**** EXTRACTED MATERIAL

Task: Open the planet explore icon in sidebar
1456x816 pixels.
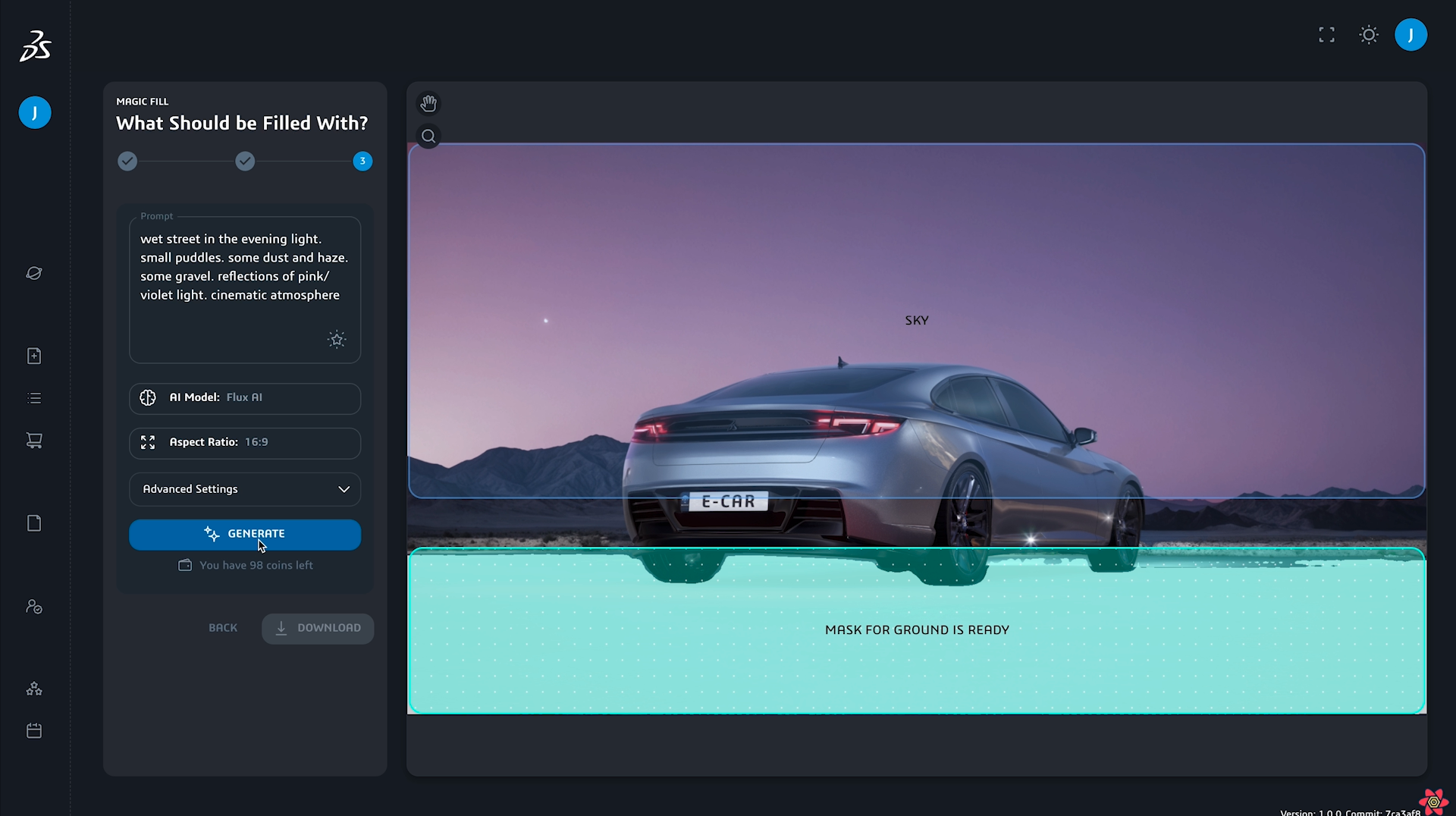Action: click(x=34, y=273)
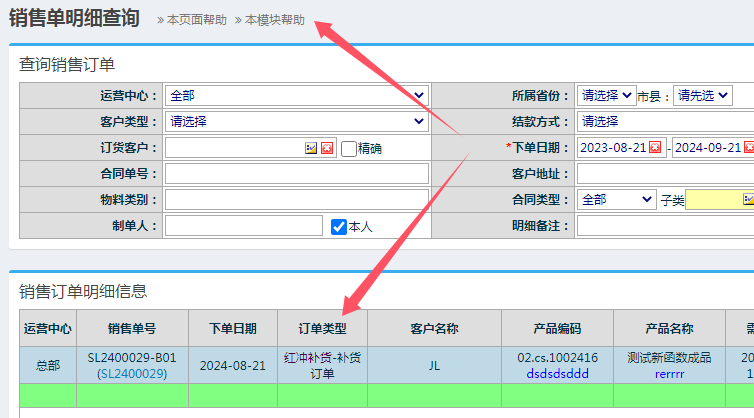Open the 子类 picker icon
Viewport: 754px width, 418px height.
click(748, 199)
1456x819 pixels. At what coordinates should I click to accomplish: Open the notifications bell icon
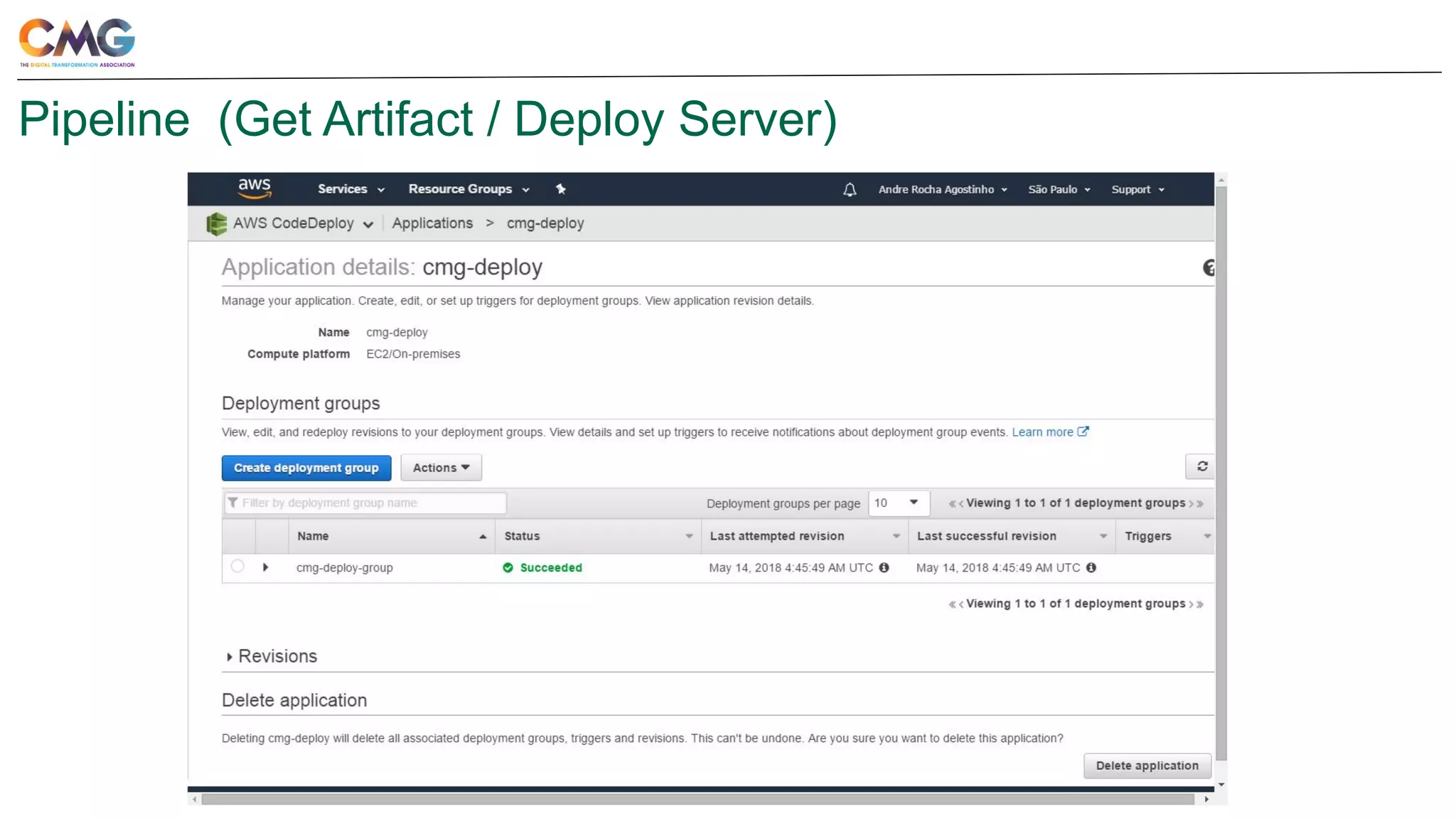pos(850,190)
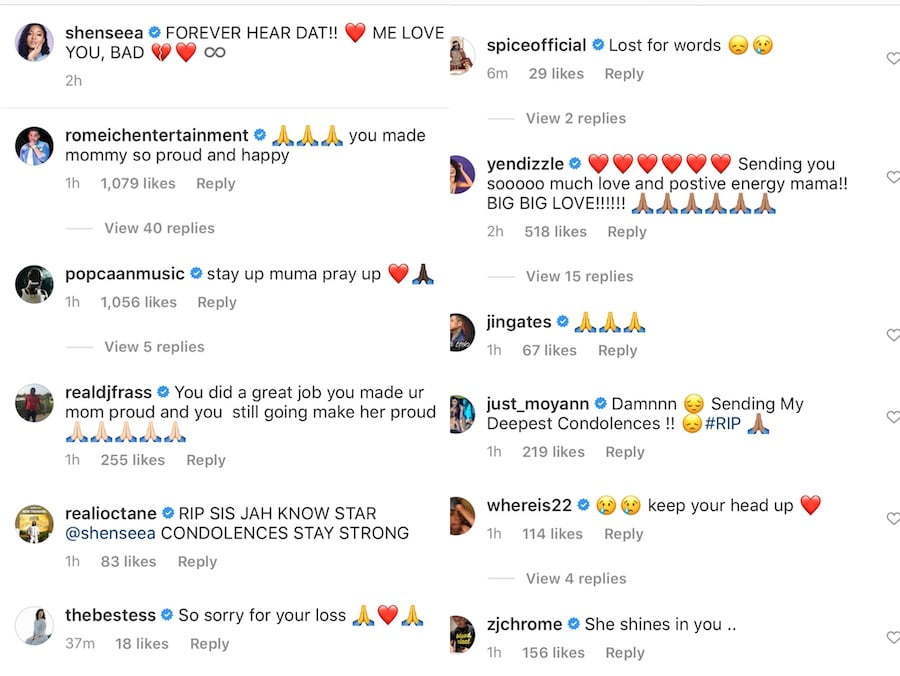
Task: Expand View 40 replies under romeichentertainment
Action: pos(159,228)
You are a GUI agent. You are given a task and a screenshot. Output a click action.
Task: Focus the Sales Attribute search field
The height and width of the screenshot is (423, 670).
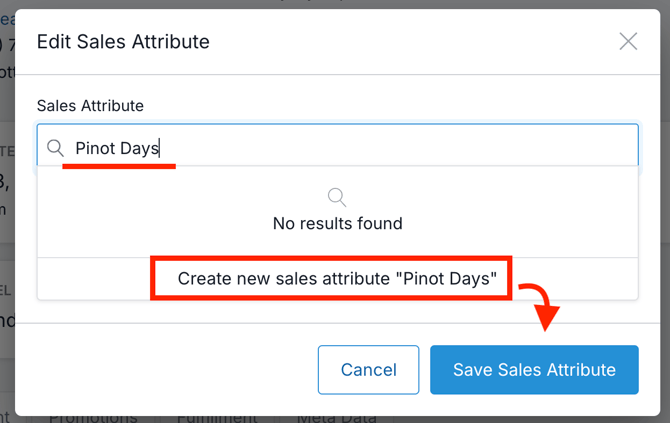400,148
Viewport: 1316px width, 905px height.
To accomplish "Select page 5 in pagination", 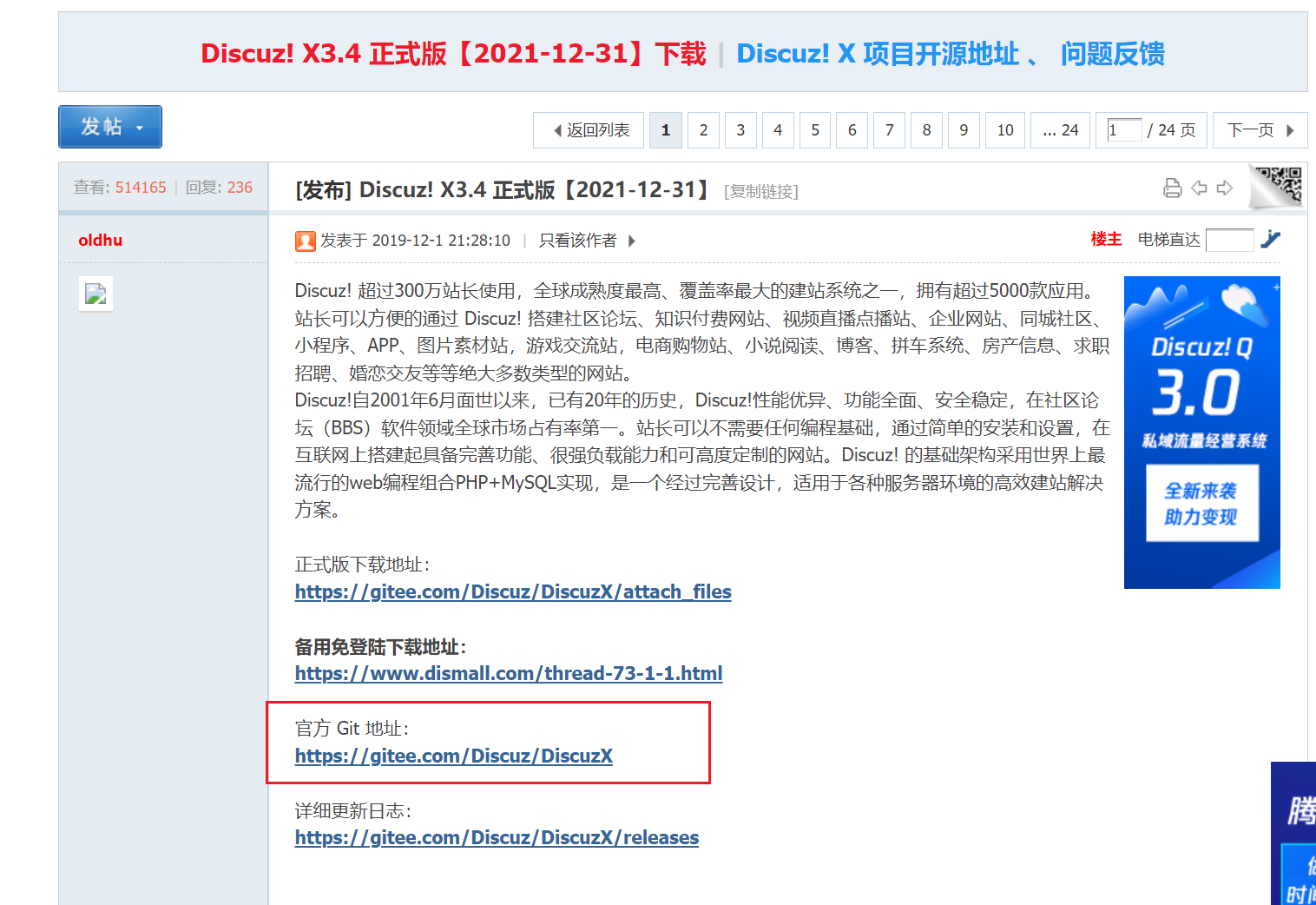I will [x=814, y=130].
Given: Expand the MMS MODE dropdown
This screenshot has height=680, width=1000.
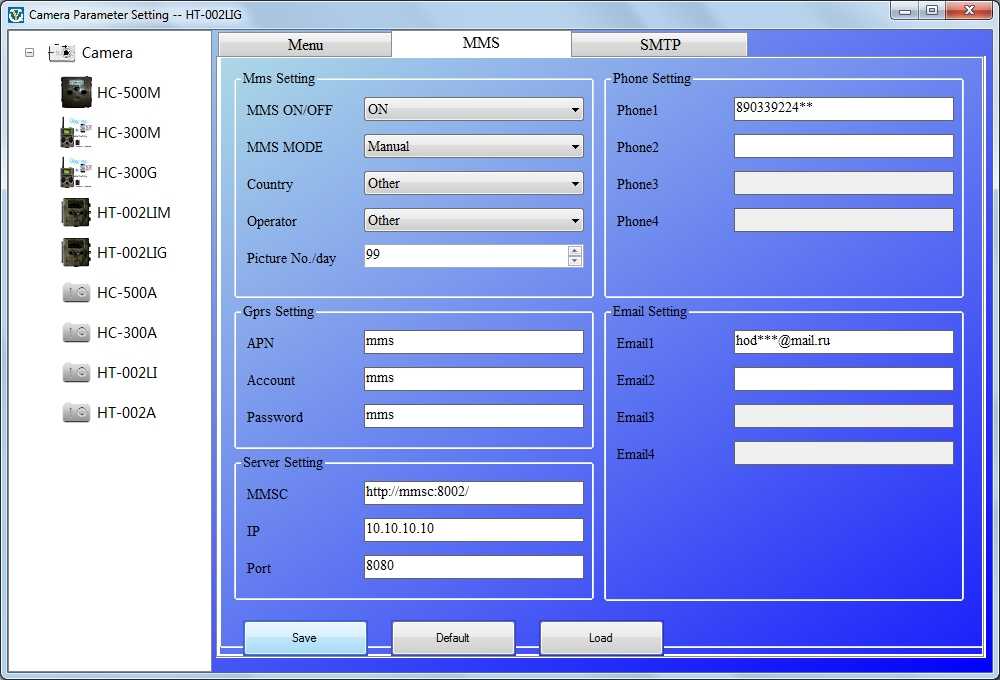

********

PROBLEM TO WORK ON
Reproduce the items verbatim, from the line with "Given: Expand the MMS MODE dropdown" through the last line of the items, leaving out the pictures.

OUTPUT FOR THIS TASK
Given: Expand the MMS MODE dropdown
This screenshot has height=680, width=1000.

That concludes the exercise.